Soviet Troops in Germany Desert to Escape Harassment

ON a frigid night last October, Sgt. Stanislav Zokolov shoved a few belongings and a handful of rations into his Red Army issue rucksack and headed for his garrison's perimeter. After gingerly skirting a sentry tower, Sergeant Zokolov scrambled atop a fuel barrel, pulled himself over the concrete wall, and disappeared into the deep pine forests of northeastern Germany. Two weeks later he walked into a police station in Wolfsburg, just west of the former border with East Germany.

"I just couldn't stand it any longer," Zokolov says, referring to conditions at his barracks. He describes "an endless series of beatings, harassment, corruption, and humiliation."

Tough, muscular, and barrel-chested, Zokolov was no malingerer. An explosives expert, he was assigned to the Red Army's elite Spetsnaz troops, crack special forces units.

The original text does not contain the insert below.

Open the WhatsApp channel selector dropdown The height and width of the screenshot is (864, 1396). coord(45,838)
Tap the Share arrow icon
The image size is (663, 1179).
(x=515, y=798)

But in a matter of months, the pace of German unity transformed the Red Army's "West Group" in eastern Germany from a powerful occupying Army into an imploding anachronism. With unity came access to German currency. Chaos and greed quickly followed.

Although hazing and hardship can be found in any Army, Red Army West Group deserters say a gangland-style terror regime has replaced discipline.

Human rights activists estimate 800 suspicious deaths each year in West Group installations, including suicides.

Since introduction of West German currency into former East Germany last year, soldiers have been paid in marks - about 25 marks ($15 dollars) a month for conscripts and up to 1,200 marks ($700) a month for higher-ranking officers.

"The German mark rules life in the West Group," Zokolov says. "It has corrupted even the best."

On pay day, the deserters say, soldiers with seniority routinely extort cash from younger conscripts and newcomers.

"If you refuse, you're attacked every night until you submit," says Alex, a young private who fled in a stolen car.

For those who earn or extort enough cash, Army life can be nearly luxurious.

"A clever officer in the West Group can earn 25-years-worth of pay in four months," Zokolov says. That keeps officers in many units busy finding black-market work for soldiers, deserters say.

The Soviets have pledged to withdraw their 388,000 troops from German soil by 1994, but many soldiers have decided they can neither endure brutal life in the West Group nor return to a disintegrating society.

Since German reunification last October, officials say, nearly 500 Red Army soldiers have deserted their posts in eastern Germany. Most, like Zokolov, have requested asylum in Germany.

For many troops, there is little to look forward to after going home. Barracks there are in even worse shape. Zokolov, a Jew, says he fears anti-Semitic violence. Many worry their units will be ordered to crush independence movements.

"The problem is that desertion is not an acknowledged reason to be granted political asylum," says Bruni Zueiter, a social worker at a government hostel near Hannover, where Zokolov and other deserters are staying.

But she says German law also prohibits the deportation of people who face the death penalty at home. In recent interviews, the deserters said they feared execution if deported to the Soviet Union. "We're hoping that once the Soviets are gone these people can quietly be allowed to stay," Ms. Zueiter says.